### Do this
Retype the rows exactly, from the first line through the line containing "This screenshot has width=1270, height=952.".

## Start Information given

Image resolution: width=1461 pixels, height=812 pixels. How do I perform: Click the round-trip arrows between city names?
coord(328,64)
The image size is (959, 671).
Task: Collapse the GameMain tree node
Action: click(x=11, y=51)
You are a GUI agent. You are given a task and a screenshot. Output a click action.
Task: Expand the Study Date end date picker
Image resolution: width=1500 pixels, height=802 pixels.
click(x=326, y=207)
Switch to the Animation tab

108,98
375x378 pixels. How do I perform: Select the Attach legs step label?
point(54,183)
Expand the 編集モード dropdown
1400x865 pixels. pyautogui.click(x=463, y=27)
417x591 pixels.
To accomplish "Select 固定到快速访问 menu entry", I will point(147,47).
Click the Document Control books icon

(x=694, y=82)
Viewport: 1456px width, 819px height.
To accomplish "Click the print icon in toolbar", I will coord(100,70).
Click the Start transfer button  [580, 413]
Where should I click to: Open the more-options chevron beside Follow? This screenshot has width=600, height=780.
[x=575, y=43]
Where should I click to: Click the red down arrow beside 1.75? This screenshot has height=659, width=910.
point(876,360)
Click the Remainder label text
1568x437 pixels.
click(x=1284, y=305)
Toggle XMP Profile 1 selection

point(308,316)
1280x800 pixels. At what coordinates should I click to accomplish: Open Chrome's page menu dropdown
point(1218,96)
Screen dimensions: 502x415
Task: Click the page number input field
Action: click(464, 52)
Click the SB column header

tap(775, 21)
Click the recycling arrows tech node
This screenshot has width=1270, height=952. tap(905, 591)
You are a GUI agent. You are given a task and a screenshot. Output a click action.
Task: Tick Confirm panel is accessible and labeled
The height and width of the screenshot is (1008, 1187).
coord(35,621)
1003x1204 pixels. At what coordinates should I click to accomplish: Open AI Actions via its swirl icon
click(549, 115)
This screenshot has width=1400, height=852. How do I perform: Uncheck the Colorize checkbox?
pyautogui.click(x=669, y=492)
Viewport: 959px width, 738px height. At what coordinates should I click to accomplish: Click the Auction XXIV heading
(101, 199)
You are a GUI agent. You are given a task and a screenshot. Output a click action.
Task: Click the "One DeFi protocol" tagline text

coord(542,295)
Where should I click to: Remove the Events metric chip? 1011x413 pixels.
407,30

## End Information given

### Solved problem
Image resolution: width=1461 pixels, height=812 pixels. How do I perform: Click the round-trip arrows between city names?
coord(328,64)
The image size is (959, 671).
Task: Collapse the GameMain tree node
Action: click(x=11, y=51)
You are a GUI agent. You are given a task and a screenshot. Output a click action.
Task: Expand the Study Date end date picker
Image resolution: width=1500 pixels, height=802 pixels.
click(x=326, y=207)
Switch to the Animation tab

108,98
375x378 pixels. How do I perform: Select the Attach legs step label?
point(54,183)
Expand the 編集モード dropdown
1400x865 pixels. pyautogui.click(x=463, y=27)
417x591 pixels.
To accomplish "Select 固定到快速访问 menu entry", I will point(147,47).
Click the Document Control books icon

(x=694, y=82)
Viewport: 1456px width, 819px height.
To accomplish "Click the print icon in toolbar", I will coord(100,70).
Click the Start transfer button  [580, 413]
Where should I click to: Open the more-options chevron beside Follow? This screenshot has width=600, height=780.
[x=575, y=43]
Where should I click to: Click the red down arrow beside 1.75? This screenshot has height=659, width=910.
point(876,360)
Click the Remainder label text
1568x437 pixels.
click(x=1284, y=305)
Toggle XMP Profile 1 selection

point(308,316)
1280x800 pixels. At what coordinates should I click to accomplish: Open Chrome's page menu dropdown
point(1218,96)
Screen dimensions: 502x415
Task: Click the page number input field
Action: click(464, 52)
Click the SB column header

tap(775, 21)
Click the recycling arrows tech node
This screenshot has width=1270, height=952. tap(905, 591)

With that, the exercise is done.